This exercise calls for every line of the data below with the string "Política" in it.

Saved data entries:
__________
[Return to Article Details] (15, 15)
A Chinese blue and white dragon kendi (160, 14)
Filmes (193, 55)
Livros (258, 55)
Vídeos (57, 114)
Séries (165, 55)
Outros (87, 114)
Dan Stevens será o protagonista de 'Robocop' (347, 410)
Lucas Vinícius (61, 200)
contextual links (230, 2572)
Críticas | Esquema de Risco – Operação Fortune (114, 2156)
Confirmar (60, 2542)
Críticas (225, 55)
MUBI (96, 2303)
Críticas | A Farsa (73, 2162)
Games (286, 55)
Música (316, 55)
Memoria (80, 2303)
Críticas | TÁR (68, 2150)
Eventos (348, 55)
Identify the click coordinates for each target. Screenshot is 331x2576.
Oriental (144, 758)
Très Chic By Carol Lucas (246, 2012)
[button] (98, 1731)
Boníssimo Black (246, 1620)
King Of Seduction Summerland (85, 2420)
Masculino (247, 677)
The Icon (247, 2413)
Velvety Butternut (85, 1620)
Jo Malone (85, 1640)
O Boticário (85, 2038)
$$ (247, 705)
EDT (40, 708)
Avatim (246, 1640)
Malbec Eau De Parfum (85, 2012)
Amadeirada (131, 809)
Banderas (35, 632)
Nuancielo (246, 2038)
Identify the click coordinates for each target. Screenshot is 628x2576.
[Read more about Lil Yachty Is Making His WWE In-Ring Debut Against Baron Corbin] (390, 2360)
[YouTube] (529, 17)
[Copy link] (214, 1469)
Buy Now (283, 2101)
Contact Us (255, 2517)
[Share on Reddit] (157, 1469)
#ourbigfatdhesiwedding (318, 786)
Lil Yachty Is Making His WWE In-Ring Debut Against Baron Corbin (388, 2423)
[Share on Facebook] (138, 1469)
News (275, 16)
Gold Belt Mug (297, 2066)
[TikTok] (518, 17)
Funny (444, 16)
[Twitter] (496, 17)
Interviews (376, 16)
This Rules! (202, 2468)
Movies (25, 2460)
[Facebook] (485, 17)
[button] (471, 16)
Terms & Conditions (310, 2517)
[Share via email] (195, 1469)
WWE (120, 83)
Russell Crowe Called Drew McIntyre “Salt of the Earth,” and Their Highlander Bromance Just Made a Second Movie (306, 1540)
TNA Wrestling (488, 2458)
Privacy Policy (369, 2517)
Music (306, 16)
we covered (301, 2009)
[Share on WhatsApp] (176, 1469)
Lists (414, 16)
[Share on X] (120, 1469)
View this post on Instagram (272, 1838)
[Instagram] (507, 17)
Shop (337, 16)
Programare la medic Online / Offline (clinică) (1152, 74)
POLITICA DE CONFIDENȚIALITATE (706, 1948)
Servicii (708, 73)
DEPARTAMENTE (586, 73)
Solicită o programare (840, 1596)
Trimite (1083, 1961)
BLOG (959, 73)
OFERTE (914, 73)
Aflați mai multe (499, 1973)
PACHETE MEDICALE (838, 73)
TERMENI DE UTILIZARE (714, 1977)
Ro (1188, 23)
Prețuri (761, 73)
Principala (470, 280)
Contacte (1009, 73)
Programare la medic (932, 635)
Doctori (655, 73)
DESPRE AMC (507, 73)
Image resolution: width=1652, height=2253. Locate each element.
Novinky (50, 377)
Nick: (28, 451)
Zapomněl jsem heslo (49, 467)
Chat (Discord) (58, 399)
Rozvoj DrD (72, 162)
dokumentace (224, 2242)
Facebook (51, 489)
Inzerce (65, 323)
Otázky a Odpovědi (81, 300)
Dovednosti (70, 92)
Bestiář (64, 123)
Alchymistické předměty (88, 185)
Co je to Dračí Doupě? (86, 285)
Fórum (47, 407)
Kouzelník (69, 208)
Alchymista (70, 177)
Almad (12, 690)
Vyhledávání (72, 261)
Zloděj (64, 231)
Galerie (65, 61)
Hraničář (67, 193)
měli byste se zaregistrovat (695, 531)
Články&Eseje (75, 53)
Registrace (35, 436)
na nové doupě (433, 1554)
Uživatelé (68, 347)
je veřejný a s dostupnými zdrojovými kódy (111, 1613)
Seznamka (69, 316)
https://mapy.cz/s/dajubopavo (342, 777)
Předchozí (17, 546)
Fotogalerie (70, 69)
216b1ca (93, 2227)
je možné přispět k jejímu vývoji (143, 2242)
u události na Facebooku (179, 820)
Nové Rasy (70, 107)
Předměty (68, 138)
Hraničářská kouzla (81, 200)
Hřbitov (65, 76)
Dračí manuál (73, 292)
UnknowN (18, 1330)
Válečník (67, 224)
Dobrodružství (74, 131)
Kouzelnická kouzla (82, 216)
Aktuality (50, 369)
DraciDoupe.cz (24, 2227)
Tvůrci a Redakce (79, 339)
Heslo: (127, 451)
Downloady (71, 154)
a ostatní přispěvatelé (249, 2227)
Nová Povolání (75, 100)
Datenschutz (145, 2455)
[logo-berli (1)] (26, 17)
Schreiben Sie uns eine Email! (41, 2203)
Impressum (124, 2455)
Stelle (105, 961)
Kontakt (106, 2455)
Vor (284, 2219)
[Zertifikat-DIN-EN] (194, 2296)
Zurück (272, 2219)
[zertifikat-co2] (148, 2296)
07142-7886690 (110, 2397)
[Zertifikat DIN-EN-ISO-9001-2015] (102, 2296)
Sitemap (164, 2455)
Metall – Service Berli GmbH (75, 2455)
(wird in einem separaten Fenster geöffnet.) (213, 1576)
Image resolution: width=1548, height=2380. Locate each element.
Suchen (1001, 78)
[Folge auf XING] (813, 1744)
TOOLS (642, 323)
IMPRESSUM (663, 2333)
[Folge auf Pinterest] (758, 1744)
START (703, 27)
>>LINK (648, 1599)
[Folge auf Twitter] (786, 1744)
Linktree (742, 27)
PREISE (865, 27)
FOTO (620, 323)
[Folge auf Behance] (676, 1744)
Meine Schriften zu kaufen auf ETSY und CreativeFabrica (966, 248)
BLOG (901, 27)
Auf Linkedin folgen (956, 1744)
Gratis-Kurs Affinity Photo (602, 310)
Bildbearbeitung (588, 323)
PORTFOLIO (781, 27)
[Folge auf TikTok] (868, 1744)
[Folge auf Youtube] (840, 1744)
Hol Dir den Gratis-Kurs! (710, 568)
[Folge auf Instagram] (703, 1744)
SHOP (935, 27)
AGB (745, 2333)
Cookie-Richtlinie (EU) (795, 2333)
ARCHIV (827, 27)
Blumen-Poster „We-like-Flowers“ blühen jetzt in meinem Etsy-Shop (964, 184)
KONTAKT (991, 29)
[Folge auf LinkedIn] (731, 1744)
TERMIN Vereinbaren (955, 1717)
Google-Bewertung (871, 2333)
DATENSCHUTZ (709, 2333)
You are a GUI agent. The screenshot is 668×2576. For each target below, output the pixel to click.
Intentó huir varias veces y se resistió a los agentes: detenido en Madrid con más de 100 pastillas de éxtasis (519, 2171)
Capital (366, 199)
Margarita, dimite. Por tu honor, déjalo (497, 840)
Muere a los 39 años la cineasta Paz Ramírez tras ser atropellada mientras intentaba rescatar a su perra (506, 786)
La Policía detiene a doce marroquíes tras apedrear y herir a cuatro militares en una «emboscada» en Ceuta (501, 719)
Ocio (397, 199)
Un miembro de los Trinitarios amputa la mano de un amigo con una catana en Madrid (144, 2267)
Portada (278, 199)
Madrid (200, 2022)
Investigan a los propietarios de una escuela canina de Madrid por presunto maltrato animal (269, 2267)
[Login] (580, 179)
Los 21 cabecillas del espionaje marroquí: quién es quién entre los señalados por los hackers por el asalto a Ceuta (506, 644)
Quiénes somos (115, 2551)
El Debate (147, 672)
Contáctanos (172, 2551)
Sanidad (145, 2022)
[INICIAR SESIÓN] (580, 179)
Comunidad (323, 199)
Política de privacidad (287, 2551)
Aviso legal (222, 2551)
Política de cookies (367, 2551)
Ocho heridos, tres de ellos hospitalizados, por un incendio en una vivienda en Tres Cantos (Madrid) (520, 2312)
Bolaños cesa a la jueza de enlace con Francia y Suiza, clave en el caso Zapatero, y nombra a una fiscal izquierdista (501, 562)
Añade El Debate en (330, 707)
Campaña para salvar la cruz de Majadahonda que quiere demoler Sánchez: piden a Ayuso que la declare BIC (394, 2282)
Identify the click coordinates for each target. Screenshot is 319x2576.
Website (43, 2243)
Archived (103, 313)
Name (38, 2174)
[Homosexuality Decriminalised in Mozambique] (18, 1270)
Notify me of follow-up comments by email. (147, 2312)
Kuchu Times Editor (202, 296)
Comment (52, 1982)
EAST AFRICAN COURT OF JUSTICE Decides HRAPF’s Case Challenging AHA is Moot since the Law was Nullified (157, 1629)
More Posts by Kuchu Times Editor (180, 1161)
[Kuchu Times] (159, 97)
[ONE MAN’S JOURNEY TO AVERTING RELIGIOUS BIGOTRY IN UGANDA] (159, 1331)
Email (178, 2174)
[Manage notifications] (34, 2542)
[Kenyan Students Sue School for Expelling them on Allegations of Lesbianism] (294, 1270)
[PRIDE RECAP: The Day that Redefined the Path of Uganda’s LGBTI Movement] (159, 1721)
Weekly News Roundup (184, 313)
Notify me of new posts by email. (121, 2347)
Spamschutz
__________
Completed exercise:
Política de privacidad (287, 2551)
Política de cookies (367, 2551)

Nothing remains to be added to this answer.